Oshikoto is one of the fourteen regions of Namibia, named after Lake Otjikoto. Its capital is Omuthiya. The city of Tsumeb, Otjikoto's capital until 2008, and the towns of Omuthiya and Oniipa are also situated in this region. , Oshikoto had 112,170 registered voters.

Geography

Oshikoto Region is named after Lake Otjikoto near its former capital Tsumeb.

Oshikoto is one of only three regions without either a shoreline or a foreign border.  It borders the following regions:
Ohangwena - north
Kavango West - east
Otjozondjupa - southeast
Kunene - southwest
Oshana - west

Demographics
The region's population has grown significantly over recent years, partly as a result of redistribution within the Oshiwambo-speaking area.
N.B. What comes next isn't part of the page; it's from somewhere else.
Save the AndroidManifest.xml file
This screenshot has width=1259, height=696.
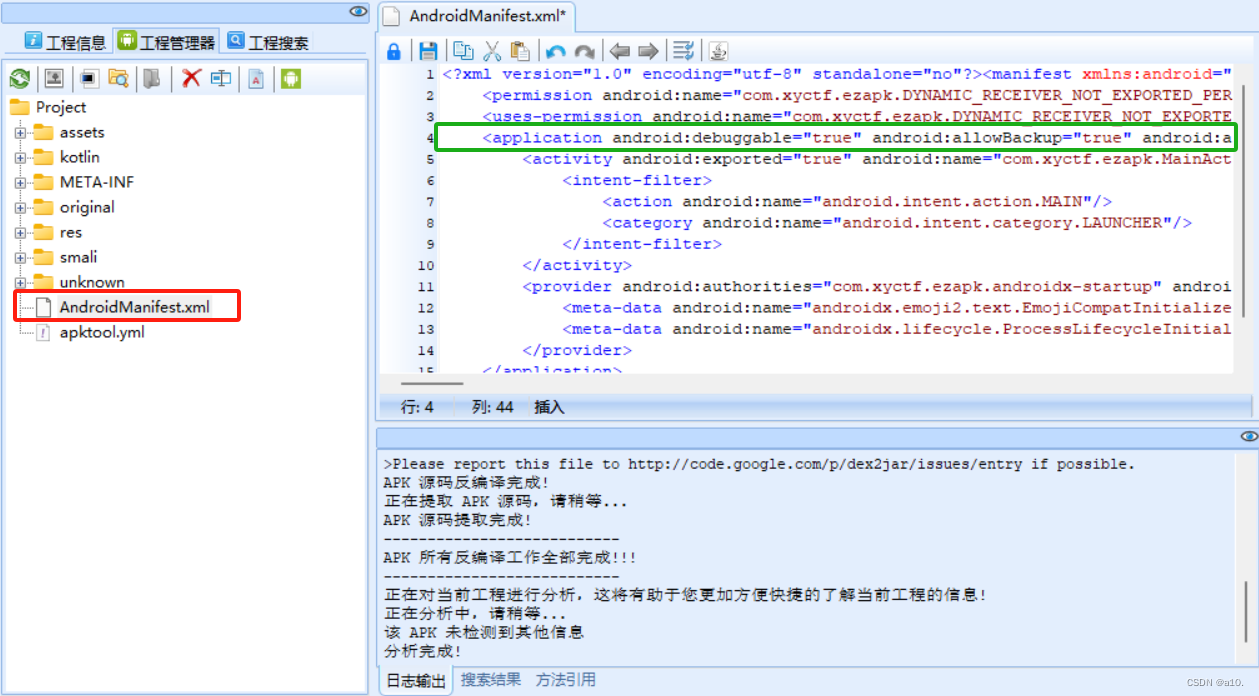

Apart from Tsumeb and Oniipa, people have settled in a corridor along the trunk road, sometimes forming quite dense concentrations.

Economy and infrastructure

The northern part of the region is crop agriculture, whereas the main economic activities in the southern part are cattle rearing and mining. The two areas have important cultural and historical links in that the Ndonga people have extracted copper at Tsumeb since the earliest times in order to make rings and tools.

Pearl millet (Mahangu) is the principal crop in the north, while cattle are reared in the Mangetti and the Tsumeb district. Although the Tsumeb mine has only a limited life span, it can together with the associated support industries and services, provide a boost for the communal areas of the region.

Communication is good in much of the area: a paved trunk road runs across the region, linking it to both the south and the north of the country. The national microwave network terminates at Tsumeb, but telecommunications are now carried across the region and as far as Oshakati by means of a newly laid optical fiber cable.

According to the 2012 Namibia Labour Force Survey, unemployment in the Oshikoto Region is 26.4%. Oshikoto has 200 schools with a total of 60,439 pupils.

Politics

Oshikoto comprises eleven constituencies:
 Eengodi
 Guinas
 Nehale lyaMpingana
 Okankolo
 Olukonda
 Omuntele
 Omuthiyagwiipundi
 Onayena
 Oniipa
 Onyaanya
 Tsumeb

Regional elections
Electorally, Oshana region is consistently dominated by the South West Africa People's Organization (SWAPO). The 2015 local and regional elections saw SWAPO obtain 98.8% of the votes cast (2010: 95.6%) and win uncontested nine of the eleven constituencies. The remaining two constituencies SWAPO won by a landslide, with results well over 80%. 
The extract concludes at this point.